━━━━━ Material provided

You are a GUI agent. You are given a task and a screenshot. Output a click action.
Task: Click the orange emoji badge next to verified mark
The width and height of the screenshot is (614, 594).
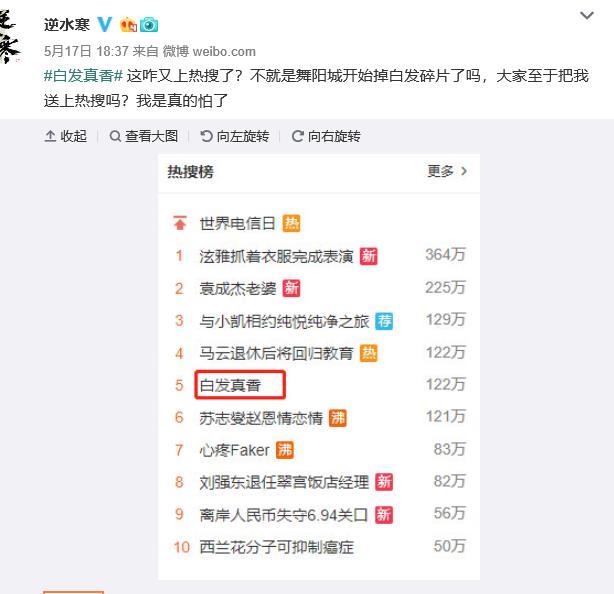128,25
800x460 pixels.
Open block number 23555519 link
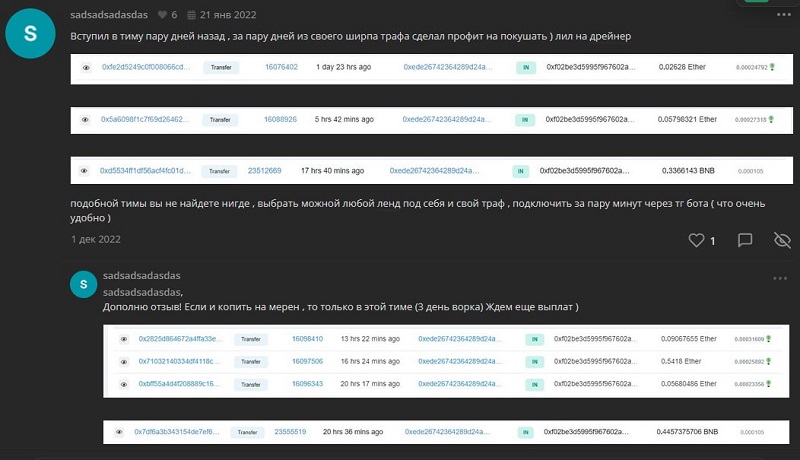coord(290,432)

━━━━━━━━━━
━━━━━ Material provided

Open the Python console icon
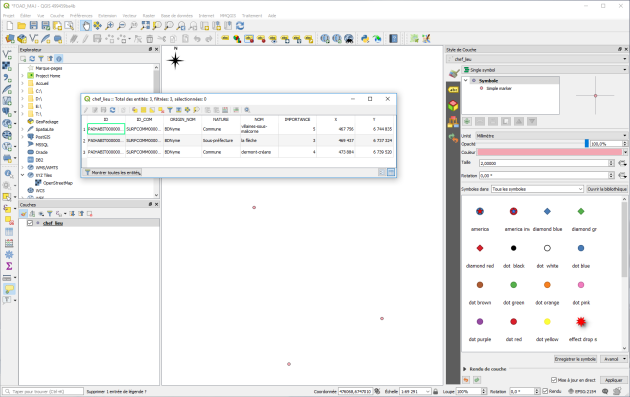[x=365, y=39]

━━━━━━━━━━
━━━━━ Material provided

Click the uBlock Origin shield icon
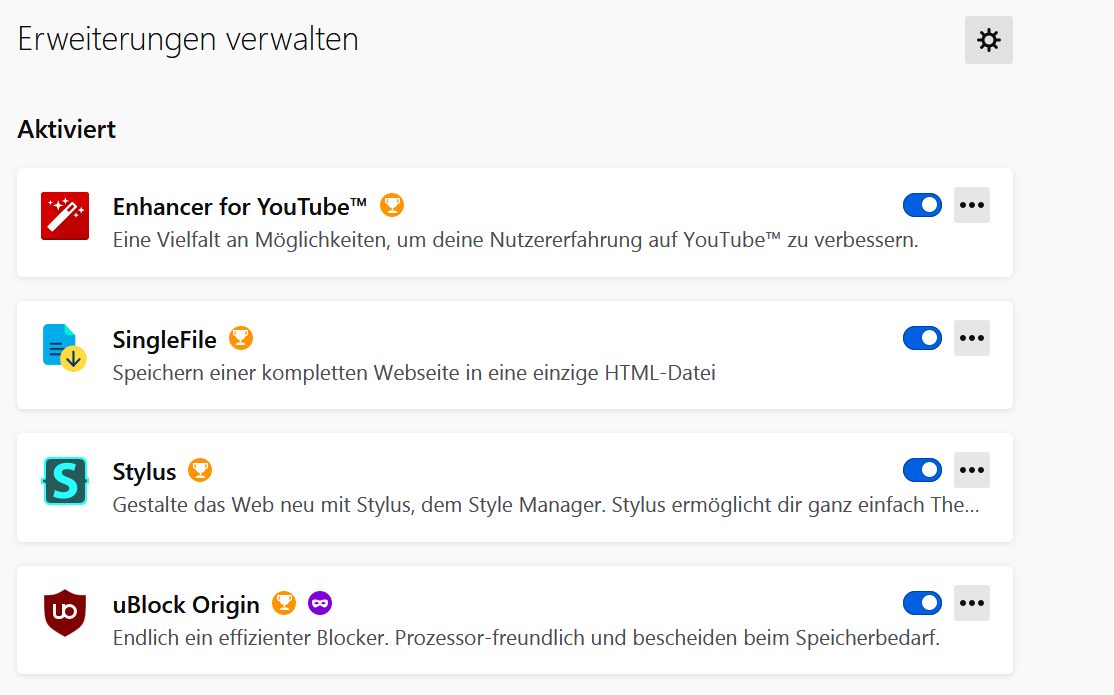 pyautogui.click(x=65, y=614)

━━━━━━━━━━

Your goal » Would you give again, exactly, the lines in the data above that run from the line containing "You are a GUI" to the line containing "800x460 pixels."? Include both ends and no pictures.

Response to this exercise »
You are a GUI agent. You are given a task and a screenshot. Output a click action.
Task: Click the orange emoji badge next to verified mark
The width and height of the screenshot is (614, 594).
128,25
800x460 pixels.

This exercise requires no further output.